— WHAT TO PRODUCE —
Keep to one stretch of the data below, the lines from the one with "Política de privacidade (456, 2502)" up to and including the one with "Sign in (448, 2449)", and return that stretch exactly.

-- THE INPUT follows --

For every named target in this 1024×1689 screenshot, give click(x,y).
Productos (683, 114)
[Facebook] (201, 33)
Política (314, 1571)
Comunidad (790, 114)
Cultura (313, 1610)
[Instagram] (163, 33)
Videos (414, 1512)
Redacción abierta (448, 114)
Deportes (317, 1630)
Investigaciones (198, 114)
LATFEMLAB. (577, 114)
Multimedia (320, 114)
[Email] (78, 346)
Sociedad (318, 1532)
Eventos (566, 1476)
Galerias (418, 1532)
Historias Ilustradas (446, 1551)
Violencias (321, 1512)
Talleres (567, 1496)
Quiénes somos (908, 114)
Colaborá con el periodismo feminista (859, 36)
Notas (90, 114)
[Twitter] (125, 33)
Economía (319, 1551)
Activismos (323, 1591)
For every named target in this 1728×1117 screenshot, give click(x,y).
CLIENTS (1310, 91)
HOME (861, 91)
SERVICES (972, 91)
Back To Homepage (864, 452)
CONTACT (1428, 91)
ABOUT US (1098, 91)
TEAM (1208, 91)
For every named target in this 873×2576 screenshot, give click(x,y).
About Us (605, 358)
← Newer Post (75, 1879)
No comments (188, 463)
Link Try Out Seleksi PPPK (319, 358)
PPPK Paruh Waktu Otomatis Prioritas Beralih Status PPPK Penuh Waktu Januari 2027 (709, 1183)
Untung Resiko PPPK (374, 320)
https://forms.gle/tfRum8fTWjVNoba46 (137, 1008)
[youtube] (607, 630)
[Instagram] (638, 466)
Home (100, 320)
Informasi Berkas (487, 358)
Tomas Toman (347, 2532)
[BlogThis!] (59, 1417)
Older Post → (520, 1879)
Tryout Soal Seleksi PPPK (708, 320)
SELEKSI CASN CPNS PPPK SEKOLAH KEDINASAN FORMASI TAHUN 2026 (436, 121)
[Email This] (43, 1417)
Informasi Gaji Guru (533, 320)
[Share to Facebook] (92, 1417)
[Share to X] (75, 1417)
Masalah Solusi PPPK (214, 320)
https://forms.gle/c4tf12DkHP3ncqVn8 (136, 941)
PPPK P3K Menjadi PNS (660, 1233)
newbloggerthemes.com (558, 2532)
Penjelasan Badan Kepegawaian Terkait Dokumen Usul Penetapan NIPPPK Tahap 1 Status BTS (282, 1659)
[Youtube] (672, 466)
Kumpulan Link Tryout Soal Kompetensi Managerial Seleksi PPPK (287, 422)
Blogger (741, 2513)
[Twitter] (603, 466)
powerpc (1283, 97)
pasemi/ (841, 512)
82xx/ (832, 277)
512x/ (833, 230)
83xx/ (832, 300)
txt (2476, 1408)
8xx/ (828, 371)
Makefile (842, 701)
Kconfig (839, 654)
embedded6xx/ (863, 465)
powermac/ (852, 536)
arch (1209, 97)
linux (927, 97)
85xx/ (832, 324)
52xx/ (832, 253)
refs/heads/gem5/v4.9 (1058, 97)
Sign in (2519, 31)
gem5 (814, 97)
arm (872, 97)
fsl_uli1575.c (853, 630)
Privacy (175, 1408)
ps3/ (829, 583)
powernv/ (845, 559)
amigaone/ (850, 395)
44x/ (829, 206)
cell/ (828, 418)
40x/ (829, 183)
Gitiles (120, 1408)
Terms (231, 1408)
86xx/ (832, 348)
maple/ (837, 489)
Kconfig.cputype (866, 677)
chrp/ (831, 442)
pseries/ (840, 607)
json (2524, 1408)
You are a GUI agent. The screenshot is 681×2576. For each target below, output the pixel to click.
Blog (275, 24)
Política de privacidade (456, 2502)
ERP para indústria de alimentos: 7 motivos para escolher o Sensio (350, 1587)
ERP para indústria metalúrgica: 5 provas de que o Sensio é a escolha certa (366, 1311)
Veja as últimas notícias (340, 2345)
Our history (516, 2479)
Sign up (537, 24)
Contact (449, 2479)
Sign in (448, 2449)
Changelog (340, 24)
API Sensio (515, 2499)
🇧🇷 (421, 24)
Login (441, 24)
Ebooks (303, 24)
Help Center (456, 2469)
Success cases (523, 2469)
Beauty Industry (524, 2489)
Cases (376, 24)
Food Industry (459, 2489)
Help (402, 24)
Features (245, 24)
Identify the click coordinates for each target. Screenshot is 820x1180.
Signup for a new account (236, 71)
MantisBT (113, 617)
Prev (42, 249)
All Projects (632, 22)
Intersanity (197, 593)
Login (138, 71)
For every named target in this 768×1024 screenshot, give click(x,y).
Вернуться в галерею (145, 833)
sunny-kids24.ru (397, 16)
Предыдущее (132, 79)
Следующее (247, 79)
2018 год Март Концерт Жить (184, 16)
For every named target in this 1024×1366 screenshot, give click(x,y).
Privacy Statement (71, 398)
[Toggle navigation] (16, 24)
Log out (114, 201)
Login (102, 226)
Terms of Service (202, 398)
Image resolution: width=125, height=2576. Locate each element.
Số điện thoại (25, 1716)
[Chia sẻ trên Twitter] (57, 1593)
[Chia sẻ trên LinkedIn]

-- THE INPUT concluded --

— SOLUTION TO THIS TASK —
Política de privacidade (456, 2502)
ERP para indústria de alimentos: 7 motivos para escolher o Sensio (350, 1587)
ERP para indústria metalúrgica: 5 provas de que o Sensio é a escolha certa (366, 1311)
Veja as últimas notícias (340, 2345)
Our history (516, 2479)
Sign up (537, 24)
Contact (449, 2479)
Sign in (448, 2449)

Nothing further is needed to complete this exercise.